EXERCISE DIRECTIONS: Render the rows from the start through the line containing "coord(1059,179)" as a two-column CSV with the columns request and answer, one row per request, putting each request's text and its answer in a single quoted field with line breaks replaced by spaces. Leave the pictures out.

━━━ EXERCISE MATERIAL ━━━

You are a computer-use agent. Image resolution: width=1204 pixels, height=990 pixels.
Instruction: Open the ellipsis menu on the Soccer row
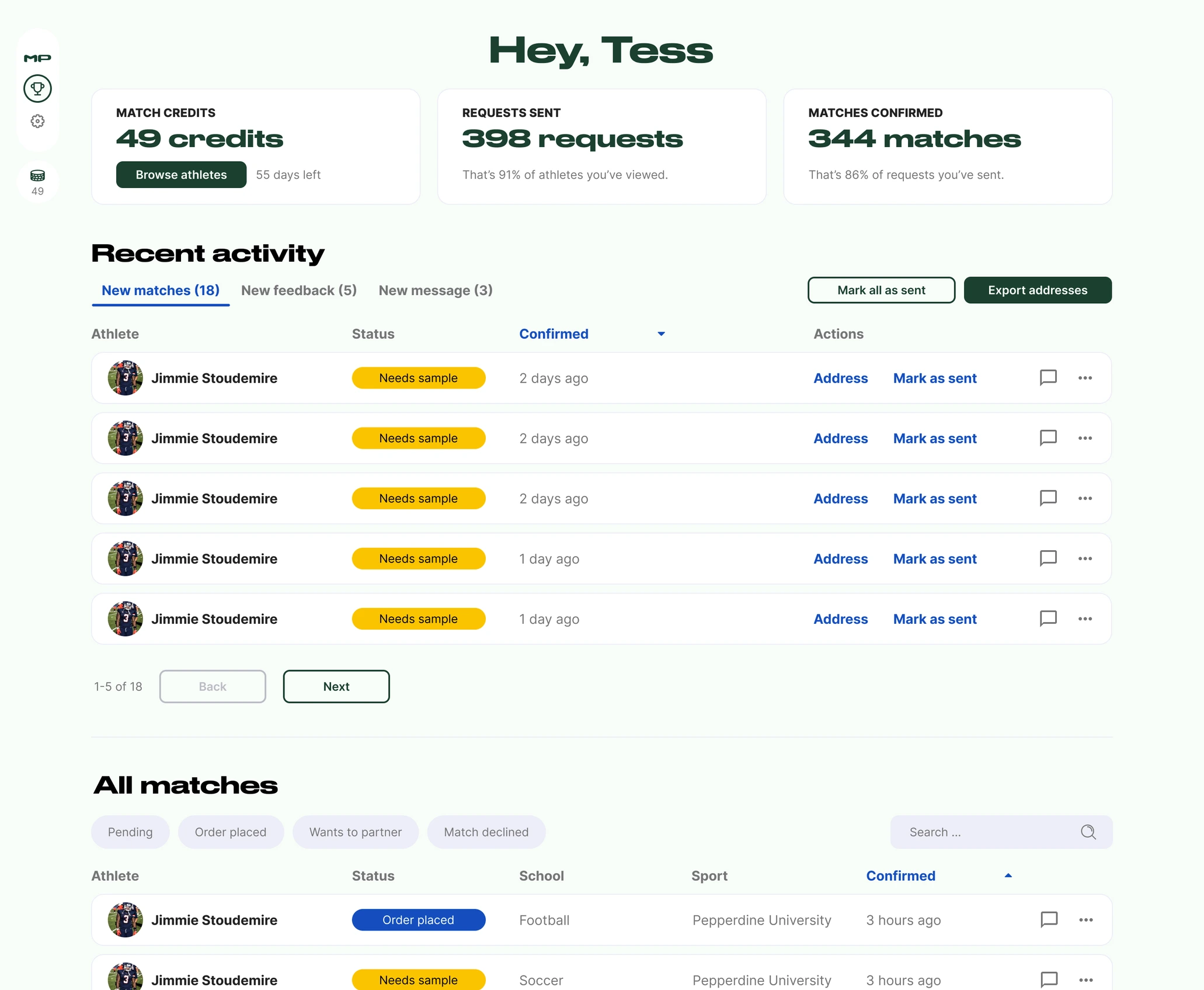point(1085,980)
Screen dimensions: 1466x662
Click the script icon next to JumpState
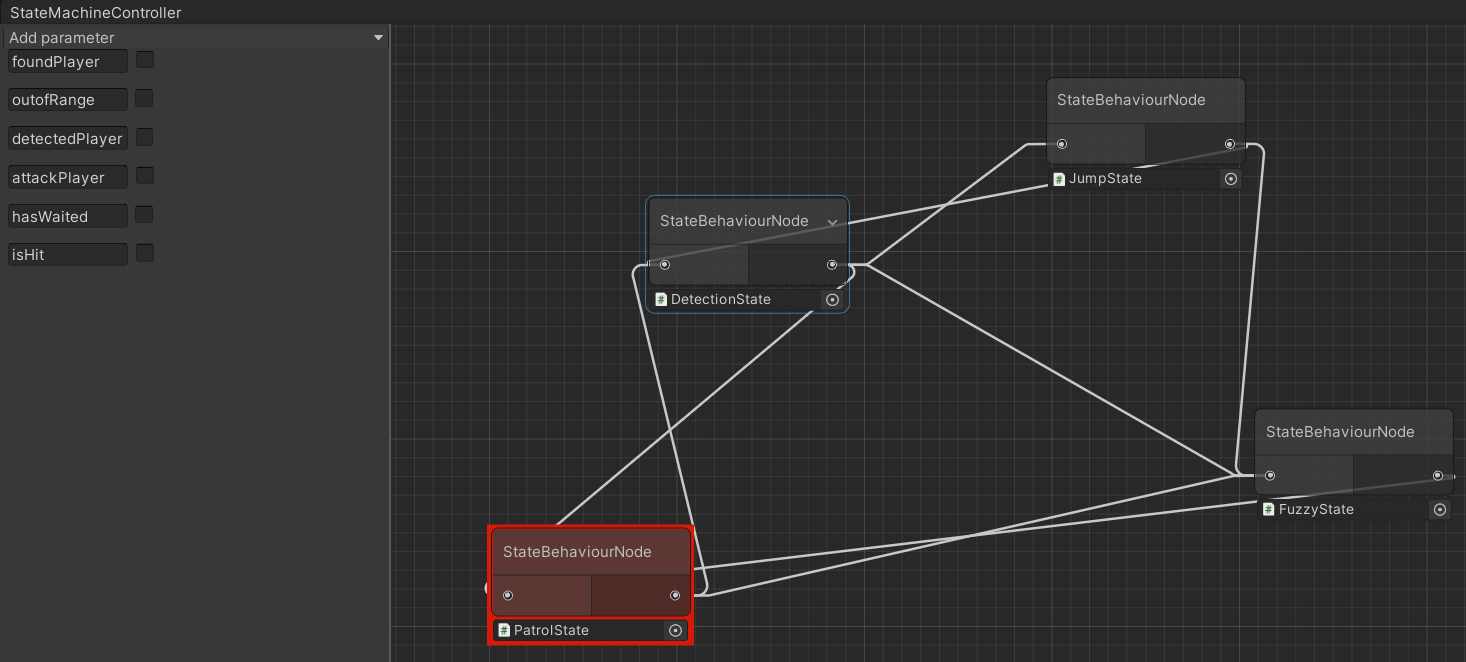coord(1059,179)
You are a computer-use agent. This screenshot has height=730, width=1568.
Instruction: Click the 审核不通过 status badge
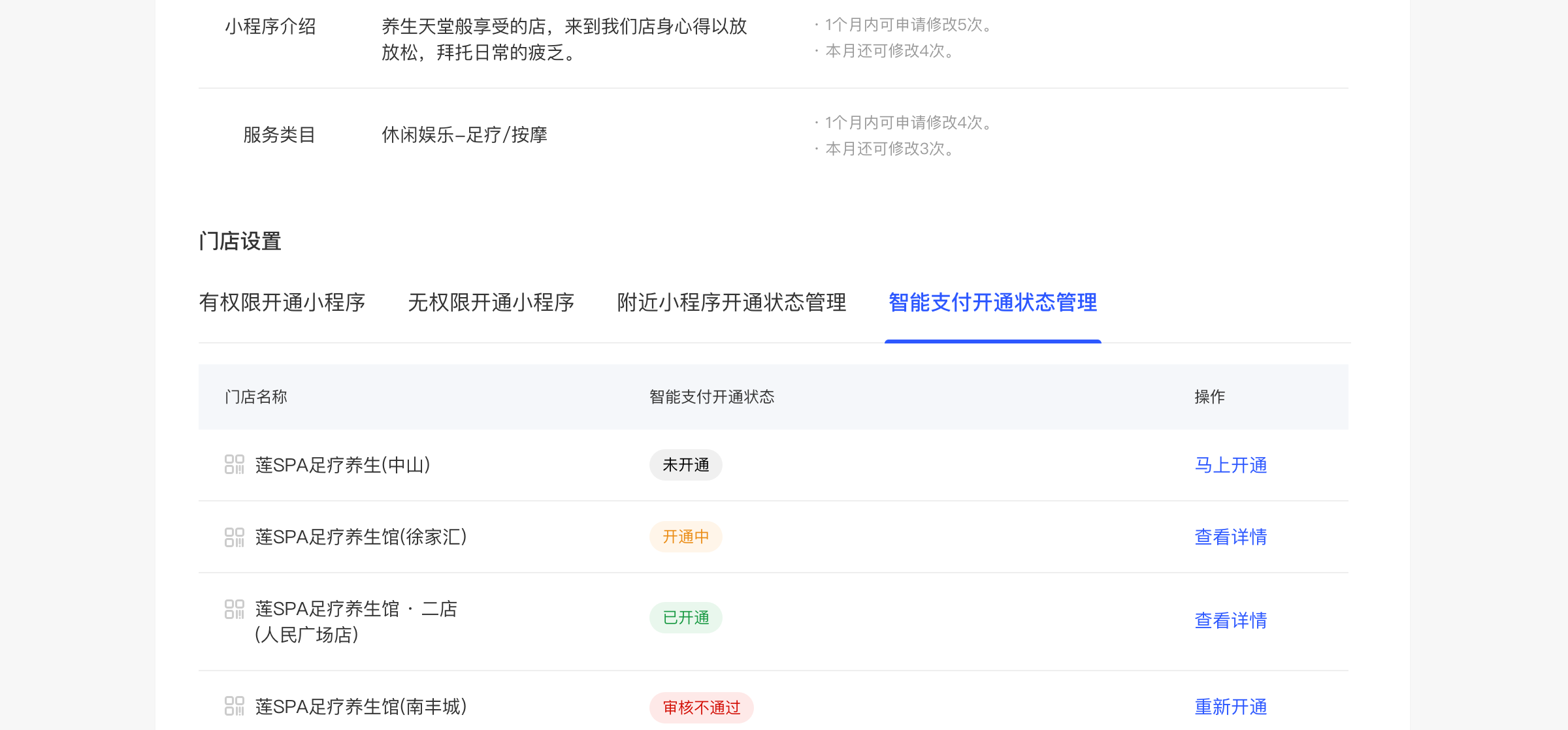click(x=701, y=708)
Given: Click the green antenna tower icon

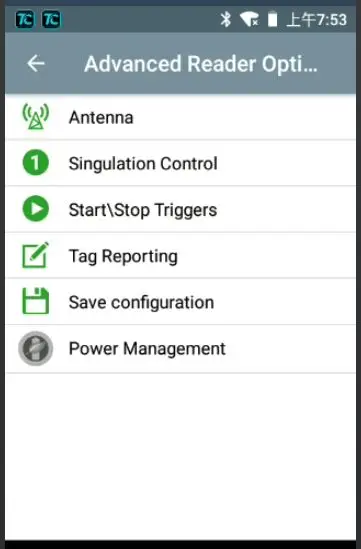Looking at the screenshot, I should click(35, 117).
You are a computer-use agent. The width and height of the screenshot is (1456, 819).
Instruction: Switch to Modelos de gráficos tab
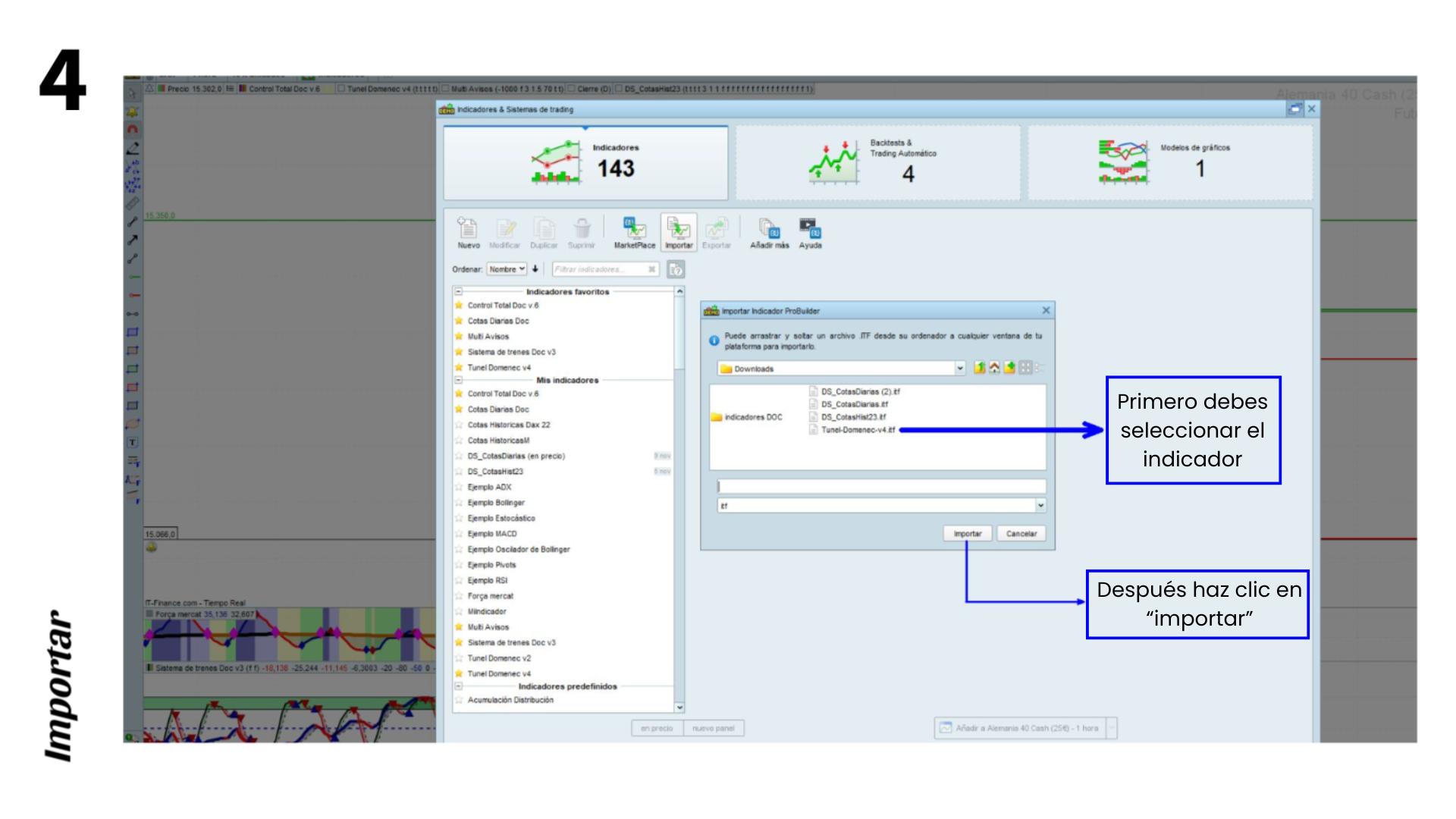pyautogui.click(x=1169, y=163)

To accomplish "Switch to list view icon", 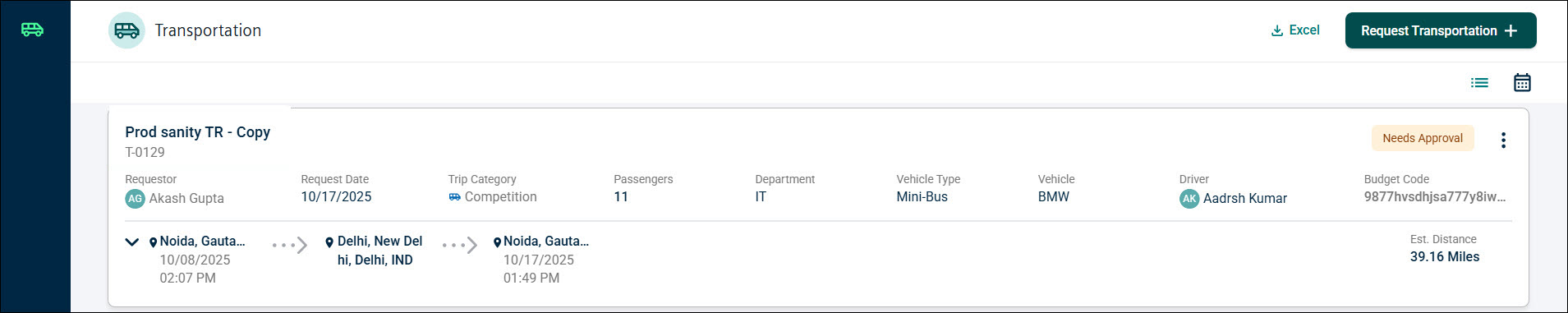I will (x=1479, y=82).
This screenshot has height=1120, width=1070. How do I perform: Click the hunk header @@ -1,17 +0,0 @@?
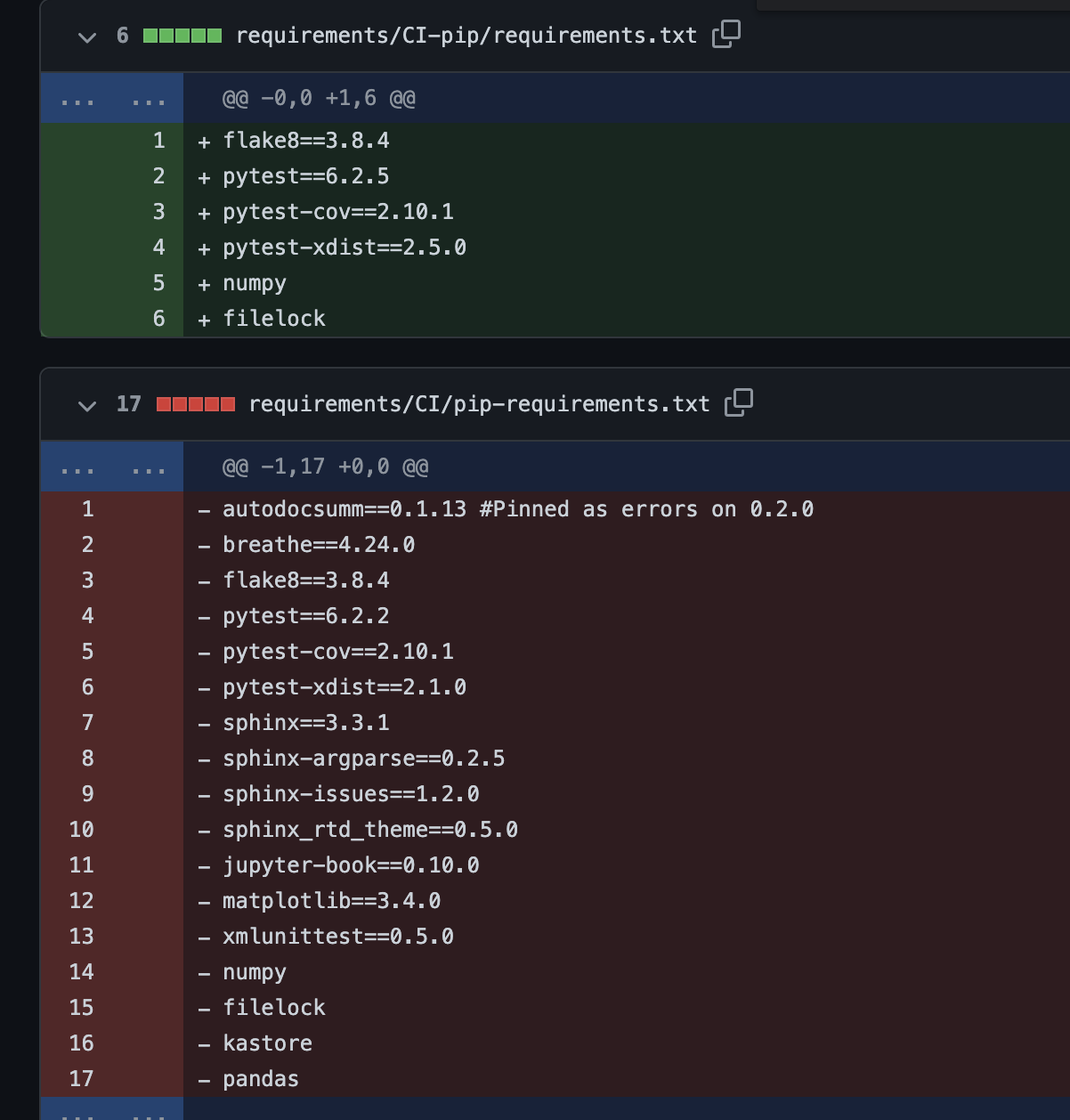pos(325,466)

━━━

SOLUTION FOR THIS TASK:
request,answer
"You are a computer-use agent. Image resolution: width=1204 pixels, height=990 pixels. Instruction: Open the ellipsis menu on the Soccer row","point(1085,980)"
"Screen dimensions: 1466x662 Click the script icon next to JumpState","coord(1059,179)"